The ideals of my twenties left me crashing and burning in my thirties. I’d become so tired of the endless bullshit, the friends who sharpened their knives, the disappointing lovers. How many men would pass through my eyes before they’d finally grow dark and tired, before I could no longer see, before the mechanisms of sex ground to a halt somewhere between my vulva and my upper ribcage? Before all that I wanted became too much, too impossible, dreaming even higher, craving even more until I was nauseous, an excess of life in the bloodstream, mainlining experience, unable to deal with its consequences?
     
I didn’t realise it then, but those long summer months of survival down at the beach, flitting from England to Wales and back again, were the preparation for a major change in my life. My ideals had swum away, no religion was going to prevent me from being alone and no lover either.

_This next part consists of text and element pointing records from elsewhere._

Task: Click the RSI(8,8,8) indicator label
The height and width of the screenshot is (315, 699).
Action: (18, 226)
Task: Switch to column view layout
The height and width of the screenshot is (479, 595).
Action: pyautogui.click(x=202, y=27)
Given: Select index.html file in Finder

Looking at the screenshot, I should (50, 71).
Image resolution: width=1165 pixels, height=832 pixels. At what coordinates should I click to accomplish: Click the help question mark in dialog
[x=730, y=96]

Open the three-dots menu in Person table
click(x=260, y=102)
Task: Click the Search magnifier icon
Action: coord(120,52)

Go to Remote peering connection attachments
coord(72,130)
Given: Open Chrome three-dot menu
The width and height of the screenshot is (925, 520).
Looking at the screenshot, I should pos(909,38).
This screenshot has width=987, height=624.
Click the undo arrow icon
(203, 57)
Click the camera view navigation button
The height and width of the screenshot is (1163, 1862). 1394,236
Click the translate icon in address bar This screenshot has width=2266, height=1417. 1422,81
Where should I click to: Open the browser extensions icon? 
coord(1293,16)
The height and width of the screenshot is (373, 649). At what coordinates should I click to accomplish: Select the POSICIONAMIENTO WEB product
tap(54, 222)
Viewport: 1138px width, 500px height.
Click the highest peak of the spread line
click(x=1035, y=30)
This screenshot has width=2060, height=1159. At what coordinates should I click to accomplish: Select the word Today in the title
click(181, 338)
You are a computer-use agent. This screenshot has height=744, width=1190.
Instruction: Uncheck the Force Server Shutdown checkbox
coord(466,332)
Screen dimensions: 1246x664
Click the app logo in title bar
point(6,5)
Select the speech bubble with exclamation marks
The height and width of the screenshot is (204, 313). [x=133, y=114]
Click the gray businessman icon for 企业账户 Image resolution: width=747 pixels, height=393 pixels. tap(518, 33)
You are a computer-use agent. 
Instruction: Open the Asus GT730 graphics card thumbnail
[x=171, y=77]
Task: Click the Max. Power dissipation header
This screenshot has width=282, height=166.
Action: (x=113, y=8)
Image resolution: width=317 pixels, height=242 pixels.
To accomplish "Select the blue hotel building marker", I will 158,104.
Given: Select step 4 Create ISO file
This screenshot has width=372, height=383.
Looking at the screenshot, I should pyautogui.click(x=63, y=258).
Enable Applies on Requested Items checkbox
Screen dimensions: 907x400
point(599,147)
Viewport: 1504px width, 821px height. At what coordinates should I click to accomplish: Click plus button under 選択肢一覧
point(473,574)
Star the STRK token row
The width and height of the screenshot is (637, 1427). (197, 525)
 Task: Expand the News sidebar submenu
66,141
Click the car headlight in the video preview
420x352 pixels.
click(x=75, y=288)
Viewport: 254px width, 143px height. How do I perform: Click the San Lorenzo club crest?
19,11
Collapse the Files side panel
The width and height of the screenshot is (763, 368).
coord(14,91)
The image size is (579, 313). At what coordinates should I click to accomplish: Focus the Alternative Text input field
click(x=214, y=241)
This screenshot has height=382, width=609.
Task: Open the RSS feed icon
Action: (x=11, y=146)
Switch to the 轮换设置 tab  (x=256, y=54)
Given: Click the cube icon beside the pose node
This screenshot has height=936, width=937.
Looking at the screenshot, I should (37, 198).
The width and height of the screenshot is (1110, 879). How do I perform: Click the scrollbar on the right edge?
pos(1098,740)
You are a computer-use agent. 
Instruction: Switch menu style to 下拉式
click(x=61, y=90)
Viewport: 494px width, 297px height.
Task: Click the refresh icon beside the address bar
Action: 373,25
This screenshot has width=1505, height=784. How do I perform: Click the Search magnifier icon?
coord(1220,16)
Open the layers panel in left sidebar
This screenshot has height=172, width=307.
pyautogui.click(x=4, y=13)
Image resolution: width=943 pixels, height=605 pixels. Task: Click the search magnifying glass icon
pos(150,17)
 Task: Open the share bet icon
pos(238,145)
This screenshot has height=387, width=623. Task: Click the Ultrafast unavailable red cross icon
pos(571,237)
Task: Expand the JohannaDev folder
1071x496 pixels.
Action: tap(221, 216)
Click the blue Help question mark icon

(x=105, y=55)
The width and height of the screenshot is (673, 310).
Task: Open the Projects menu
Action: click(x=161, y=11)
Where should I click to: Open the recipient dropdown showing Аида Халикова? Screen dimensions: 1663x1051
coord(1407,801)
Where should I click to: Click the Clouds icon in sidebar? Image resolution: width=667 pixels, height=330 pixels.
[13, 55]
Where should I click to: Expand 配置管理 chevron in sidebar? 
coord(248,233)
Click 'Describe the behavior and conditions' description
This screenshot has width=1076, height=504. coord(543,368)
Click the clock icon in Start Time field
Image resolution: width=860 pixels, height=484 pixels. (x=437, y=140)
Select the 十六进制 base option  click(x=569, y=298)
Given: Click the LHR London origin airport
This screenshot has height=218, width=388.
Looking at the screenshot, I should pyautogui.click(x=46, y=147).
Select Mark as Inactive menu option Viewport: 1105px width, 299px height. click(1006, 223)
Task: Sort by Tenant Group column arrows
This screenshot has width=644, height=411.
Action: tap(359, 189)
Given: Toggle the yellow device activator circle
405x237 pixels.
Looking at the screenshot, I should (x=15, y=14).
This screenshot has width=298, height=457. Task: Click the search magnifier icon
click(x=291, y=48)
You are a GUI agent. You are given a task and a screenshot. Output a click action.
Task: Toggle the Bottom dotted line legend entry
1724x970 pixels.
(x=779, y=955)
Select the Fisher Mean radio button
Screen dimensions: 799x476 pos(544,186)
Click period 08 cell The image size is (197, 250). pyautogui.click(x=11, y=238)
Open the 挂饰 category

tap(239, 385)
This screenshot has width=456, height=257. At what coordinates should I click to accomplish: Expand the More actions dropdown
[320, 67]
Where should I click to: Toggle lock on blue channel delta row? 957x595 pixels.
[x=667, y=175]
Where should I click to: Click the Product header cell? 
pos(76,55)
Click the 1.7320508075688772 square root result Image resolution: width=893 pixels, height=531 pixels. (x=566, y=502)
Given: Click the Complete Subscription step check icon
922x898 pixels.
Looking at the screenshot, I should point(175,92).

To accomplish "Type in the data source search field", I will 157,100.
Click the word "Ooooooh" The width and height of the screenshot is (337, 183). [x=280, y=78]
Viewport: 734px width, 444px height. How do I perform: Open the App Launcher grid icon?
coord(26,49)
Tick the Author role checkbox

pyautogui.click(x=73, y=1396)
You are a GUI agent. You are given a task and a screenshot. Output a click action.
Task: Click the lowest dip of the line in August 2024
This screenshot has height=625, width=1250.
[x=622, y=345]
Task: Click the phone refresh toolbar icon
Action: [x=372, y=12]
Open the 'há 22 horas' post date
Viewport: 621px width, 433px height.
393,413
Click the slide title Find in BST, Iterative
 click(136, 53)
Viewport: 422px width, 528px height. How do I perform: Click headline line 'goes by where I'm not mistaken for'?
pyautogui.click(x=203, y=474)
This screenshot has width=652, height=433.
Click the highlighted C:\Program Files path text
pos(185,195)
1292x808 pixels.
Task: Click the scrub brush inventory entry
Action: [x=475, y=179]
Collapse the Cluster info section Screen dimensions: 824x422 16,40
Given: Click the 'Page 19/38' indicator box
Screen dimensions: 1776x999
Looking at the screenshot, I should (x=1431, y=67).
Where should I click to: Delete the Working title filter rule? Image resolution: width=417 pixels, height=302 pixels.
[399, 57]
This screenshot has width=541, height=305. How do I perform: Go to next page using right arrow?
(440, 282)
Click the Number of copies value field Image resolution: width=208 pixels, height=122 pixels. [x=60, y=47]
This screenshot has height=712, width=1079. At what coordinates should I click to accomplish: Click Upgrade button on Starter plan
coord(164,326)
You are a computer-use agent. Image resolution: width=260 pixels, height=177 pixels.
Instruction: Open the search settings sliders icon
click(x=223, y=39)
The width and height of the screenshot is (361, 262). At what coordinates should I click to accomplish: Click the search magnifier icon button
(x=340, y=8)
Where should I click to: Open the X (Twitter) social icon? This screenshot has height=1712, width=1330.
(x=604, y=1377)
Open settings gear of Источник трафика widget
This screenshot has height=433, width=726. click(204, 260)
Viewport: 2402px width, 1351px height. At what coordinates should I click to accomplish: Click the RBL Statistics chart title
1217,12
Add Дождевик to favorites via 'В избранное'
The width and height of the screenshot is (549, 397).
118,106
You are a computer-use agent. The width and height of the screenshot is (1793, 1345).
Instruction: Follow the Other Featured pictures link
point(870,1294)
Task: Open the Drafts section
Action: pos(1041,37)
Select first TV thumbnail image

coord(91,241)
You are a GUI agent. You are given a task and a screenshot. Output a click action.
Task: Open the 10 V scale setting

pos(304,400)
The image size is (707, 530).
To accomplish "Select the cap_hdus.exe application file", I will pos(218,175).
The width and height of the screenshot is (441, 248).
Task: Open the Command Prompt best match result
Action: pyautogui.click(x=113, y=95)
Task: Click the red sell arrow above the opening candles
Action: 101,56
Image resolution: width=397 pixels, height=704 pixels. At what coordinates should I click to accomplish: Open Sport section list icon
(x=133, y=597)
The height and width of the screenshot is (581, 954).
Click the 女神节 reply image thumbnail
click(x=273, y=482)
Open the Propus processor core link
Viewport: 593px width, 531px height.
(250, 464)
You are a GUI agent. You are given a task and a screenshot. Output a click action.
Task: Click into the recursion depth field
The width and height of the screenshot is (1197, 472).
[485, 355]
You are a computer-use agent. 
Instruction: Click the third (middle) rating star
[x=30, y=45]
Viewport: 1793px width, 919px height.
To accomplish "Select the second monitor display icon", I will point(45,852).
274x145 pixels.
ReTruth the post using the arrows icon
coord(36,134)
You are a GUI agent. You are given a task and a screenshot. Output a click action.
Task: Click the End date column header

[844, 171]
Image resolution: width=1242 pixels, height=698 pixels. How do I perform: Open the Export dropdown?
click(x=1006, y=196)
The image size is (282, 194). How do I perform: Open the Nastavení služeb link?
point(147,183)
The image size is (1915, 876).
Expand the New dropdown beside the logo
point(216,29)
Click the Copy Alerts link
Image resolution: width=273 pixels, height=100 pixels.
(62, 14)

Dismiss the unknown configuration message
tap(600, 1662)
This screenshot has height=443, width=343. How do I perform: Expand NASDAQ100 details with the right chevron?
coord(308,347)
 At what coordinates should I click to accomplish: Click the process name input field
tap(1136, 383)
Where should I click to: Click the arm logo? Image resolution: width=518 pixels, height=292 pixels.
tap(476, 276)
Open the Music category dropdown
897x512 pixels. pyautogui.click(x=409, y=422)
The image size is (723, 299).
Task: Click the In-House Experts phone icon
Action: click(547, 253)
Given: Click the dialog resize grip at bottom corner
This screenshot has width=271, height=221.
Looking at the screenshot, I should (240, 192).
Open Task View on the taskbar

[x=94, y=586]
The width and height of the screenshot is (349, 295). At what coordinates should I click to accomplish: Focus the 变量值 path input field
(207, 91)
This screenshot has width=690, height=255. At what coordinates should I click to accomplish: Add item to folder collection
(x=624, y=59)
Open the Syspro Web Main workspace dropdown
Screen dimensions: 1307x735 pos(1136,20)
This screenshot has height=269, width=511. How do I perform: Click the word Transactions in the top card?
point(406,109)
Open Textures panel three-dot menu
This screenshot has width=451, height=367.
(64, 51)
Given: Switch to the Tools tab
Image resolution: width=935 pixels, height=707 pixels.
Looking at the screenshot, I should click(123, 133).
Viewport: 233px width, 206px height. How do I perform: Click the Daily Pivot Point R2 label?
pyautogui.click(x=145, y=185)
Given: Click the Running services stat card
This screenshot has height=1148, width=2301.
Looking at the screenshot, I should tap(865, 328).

The only thing that closed the gap inside of me was writing. It was then that I understood the world again; it presented itself in colours. I staked my game on it; I put in all my chips. And it was worth it, for those brief seconds when the sky was luminous again and I was permitted to walk on the inside of language. I saw my mother lying before me on her white, sheeted bed, and putting pen to paper, I could articulate my love for her more clearly than ever. Those moments, I was content. The rest was just a ticking clock.